I know... because at those times, I do not know myself. At those times, I do not recognize the person consumed by emotion. Losing yourself in carnal instinct... you are just human. You are not anymore evolved than the animals of this planet... You are not accepting your potential. You cease to climb to a higher sphere, and you stay in a cycle of fear, pain, and hate.

I wish there was a way for me to keep people from being jealous. But if someone cannot learn for themselves, my help means nothing. I just have to focus on myself, the things I'm learning...and never intend to hurt someone.

It makes me sad, though, that even without intention, people I love are hurt. I really wish we could all escape society's clutches... if we could all just join together and find freedom...

...it would be something like an orgy? Why is it, people in this society are so afraid of sexuality? I am no exception, for now... but as I'm climbing above this cloud of control and oppression, I'm seeing that there is a lot less to fear. It makes me sad, to see how some of the best people refuse to see past the conventions of society and humanity. At least spiritual fanatics do not subjugate themselves to a world that doesn't give a damn about them... but I know why it is this way...

From the beginning, life has been a power struggle. A struggle between men...between gods...between gods and men. Governments, religions, even families... everything has been set up to control individuals, to maintain a low enough vibration of existence for man, that he may not obtain the power of a god.

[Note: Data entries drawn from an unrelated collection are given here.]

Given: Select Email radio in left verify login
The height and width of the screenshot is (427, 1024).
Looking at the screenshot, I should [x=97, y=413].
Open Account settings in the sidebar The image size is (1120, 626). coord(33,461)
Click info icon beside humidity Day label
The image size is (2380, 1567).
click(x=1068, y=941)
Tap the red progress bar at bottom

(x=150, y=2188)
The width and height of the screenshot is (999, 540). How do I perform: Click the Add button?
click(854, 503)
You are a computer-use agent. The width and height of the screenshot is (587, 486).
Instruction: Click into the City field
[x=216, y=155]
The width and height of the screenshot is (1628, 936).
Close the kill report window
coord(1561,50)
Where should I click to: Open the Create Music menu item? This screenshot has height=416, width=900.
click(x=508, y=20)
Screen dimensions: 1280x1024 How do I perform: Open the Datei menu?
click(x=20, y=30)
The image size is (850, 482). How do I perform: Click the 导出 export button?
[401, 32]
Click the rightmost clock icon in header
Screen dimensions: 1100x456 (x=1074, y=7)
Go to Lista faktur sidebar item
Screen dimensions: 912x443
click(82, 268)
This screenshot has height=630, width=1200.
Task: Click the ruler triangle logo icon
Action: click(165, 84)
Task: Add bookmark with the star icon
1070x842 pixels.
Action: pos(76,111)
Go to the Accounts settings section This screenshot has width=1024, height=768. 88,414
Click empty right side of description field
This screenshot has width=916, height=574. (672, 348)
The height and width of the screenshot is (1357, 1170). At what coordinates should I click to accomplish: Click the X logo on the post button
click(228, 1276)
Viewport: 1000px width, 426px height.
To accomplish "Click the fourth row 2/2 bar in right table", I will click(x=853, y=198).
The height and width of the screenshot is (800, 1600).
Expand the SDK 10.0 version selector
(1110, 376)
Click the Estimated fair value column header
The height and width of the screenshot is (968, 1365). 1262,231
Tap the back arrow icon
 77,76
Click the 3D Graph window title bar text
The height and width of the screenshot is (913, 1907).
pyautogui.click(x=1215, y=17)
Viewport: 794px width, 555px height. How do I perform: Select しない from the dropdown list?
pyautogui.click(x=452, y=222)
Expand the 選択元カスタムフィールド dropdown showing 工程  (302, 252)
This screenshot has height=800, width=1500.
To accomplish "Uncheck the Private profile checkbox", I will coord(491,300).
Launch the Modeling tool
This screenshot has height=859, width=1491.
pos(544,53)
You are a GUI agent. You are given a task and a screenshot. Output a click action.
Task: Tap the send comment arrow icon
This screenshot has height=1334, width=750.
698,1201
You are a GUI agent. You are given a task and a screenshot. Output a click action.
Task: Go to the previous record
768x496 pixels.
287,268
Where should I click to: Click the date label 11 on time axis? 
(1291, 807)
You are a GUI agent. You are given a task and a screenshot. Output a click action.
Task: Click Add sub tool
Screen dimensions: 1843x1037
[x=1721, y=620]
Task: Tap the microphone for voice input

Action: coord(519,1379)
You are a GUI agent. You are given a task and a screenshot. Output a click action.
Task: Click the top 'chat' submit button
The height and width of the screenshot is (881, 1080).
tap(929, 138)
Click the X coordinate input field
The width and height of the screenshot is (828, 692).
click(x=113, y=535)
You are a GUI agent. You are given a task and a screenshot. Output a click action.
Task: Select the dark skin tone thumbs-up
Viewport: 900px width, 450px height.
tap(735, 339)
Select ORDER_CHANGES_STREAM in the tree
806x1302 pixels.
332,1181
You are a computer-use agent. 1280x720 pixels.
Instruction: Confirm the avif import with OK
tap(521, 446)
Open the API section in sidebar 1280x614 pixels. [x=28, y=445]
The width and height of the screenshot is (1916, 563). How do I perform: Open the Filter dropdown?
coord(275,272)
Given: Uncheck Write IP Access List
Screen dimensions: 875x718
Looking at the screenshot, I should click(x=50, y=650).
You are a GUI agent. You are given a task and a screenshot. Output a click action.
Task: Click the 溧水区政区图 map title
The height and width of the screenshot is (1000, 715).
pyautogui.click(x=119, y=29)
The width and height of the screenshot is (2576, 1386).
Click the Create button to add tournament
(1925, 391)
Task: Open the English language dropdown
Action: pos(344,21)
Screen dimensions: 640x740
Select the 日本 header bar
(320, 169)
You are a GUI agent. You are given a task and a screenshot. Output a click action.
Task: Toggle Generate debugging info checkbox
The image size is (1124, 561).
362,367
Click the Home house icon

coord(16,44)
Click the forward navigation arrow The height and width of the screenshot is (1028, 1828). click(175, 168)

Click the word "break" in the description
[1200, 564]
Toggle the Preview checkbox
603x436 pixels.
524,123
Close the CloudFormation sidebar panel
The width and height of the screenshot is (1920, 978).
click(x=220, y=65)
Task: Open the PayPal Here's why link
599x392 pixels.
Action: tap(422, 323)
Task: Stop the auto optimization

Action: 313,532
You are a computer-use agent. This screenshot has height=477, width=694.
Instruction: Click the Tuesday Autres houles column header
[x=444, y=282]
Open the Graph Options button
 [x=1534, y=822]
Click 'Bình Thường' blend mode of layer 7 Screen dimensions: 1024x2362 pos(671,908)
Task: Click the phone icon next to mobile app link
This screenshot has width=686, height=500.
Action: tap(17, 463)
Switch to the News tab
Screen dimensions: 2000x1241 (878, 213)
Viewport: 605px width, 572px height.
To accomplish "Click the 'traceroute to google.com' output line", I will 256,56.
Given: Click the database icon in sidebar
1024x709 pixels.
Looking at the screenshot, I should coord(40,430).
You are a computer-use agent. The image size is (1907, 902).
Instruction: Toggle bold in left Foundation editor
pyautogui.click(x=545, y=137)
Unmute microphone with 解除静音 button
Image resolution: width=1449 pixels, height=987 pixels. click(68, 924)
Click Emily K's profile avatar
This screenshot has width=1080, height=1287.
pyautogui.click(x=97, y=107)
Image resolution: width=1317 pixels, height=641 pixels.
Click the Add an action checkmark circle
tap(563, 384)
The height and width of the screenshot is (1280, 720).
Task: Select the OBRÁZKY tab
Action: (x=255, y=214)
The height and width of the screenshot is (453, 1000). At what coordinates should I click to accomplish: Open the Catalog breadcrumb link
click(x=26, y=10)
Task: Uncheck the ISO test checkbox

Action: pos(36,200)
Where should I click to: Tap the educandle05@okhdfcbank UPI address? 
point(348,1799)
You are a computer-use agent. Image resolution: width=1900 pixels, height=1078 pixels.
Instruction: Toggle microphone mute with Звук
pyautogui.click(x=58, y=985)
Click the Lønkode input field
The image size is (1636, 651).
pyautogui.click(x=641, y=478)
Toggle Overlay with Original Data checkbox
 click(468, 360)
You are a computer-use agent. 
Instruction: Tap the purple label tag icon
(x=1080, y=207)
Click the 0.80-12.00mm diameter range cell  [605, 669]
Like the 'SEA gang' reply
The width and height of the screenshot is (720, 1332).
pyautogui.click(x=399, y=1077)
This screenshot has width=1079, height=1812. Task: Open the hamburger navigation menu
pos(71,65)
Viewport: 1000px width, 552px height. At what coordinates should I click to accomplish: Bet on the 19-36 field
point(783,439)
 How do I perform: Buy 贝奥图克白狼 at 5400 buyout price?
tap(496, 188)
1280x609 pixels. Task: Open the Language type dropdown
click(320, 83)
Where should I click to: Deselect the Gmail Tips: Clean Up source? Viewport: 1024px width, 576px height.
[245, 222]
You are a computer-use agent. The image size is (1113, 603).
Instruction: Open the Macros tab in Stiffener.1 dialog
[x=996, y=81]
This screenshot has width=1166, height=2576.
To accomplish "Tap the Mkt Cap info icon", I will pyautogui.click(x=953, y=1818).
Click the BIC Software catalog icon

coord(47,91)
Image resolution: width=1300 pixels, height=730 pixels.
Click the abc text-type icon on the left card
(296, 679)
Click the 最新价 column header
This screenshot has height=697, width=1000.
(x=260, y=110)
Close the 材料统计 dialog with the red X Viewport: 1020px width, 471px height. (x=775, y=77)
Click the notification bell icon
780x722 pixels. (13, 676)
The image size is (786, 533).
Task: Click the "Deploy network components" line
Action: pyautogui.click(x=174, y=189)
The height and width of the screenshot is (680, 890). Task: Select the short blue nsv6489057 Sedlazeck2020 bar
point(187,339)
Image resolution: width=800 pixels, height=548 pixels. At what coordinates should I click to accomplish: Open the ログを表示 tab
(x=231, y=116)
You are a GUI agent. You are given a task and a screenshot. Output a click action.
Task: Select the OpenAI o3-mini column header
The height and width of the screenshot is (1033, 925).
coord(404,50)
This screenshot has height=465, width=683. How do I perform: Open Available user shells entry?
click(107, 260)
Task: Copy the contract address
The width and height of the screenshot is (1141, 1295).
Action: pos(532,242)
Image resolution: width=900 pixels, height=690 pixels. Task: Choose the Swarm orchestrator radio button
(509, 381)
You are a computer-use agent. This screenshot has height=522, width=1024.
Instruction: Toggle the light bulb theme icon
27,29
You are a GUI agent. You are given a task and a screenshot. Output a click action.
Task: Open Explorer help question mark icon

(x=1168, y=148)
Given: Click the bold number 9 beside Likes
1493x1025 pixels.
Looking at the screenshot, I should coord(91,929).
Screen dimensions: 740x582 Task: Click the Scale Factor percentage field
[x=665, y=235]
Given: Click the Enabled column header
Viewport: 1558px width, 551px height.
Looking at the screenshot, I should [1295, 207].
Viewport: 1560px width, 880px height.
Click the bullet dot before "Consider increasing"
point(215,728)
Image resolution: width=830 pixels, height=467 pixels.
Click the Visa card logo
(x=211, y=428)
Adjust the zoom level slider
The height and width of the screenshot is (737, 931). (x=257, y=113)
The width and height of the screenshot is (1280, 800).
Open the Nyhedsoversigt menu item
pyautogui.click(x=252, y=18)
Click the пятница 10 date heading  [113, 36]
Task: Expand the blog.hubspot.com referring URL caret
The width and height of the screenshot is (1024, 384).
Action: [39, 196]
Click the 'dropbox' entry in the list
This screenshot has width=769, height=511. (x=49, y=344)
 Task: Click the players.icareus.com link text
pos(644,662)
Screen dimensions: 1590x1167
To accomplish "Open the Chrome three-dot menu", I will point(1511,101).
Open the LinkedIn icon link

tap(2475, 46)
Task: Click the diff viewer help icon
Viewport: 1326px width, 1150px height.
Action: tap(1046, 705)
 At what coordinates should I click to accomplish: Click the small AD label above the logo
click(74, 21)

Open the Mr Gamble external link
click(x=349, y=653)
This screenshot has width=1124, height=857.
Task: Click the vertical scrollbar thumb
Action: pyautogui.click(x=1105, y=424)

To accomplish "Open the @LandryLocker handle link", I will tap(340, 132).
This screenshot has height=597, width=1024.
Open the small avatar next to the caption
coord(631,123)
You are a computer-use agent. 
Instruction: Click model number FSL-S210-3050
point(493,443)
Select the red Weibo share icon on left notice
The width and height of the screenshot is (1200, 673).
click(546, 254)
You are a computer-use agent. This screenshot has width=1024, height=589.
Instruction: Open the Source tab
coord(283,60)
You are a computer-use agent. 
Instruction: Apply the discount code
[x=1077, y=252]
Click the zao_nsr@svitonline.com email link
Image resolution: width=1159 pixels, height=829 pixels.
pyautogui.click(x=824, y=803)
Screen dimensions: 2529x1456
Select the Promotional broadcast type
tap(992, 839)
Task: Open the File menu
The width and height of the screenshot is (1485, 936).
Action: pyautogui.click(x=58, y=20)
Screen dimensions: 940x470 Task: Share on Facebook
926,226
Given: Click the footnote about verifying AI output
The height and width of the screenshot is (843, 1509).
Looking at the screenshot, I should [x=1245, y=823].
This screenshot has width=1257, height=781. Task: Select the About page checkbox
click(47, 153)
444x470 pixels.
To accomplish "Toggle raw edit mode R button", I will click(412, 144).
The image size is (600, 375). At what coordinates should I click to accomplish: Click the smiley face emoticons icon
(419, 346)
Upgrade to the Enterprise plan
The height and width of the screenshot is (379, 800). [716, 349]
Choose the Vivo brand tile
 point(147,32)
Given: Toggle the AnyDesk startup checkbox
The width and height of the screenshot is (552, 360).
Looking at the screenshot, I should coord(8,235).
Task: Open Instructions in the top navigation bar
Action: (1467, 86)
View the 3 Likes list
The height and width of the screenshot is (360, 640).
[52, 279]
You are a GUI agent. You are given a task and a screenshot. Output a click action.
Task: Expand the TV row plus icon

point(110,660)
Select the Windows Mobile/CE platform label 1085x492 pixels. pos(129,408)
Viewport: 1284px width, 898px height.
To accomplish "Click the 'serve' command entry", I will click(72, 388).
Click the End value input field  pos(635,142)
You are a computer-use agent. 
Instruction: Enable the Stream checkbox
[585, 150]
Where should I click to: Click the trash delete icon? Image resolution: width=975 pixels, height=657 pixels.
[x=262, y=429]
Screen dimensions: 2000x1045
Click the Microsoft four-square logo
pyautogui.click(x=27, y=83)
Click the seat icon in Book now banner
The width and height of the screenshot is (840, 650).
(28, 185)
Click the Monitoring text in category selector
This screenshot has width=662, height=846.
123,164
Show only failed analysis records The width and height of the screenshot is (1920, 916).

A convention such as marriage, oh marriage... I feel that marriage itself never benefits a relationship; it merely provides a test of its strength and a temporal promise. But honestly, if you do not wish to escape the control society has over you, this is perfect. This is, actually, your goal. Images of pairing off by twos have been flashed in front of you all your life, since birth. You can only be with one person, so there is one person made for you. If your relationships with people you thought were "the one" fail, it was because they weren't yours. If you never pair up with anyone...you are just a complete failure, in love and life... how far from the truth. If you feel every time a relationship doesn't go the way relationships go in TV and stories it is a failure, you will probably fail to learn what you needed to from that person.

If I love the people who come into my life... if I love each one, and follow my heart, my instinct and feelings... but I never single one person out, never ask "what are we...friends, lovers, spouses...", never expect them to ask me those questions...never do what everyone else does... I am something like an outcast. With a lovely scarlet letter and the word "whore" or "slut" burned onto my forehead.

I want so badly... to escape this horrible world.

If I love you, if my heart pulls toward you... I want to be able to follow that pull.
I want to be honest with you.
Even if I wake up naked and alone, because you got scared and you ran away. If I get slapped across the face, because you don't like that I was with someone else yesterday.
If you ask, what are you thinking about, and it's not you... I don't want to hurt you, but I don't want to deceive you. I want to be able to speak the truth to you, so you don't have to find it by yourself.
If I tell you I love you, and you say the same back...I don't want that to mean you have to only love me. I don't want you to stay with me, if you feel like you should be with someone else.
I want to love you. I don't want you to tell me a lie, just because you want me to like you... If you hurt me, I will grow to overcome the pain. If you are honest, I know you love me. I can know that I love the real you.

I love you.

I want those words to be freeing....not a burden.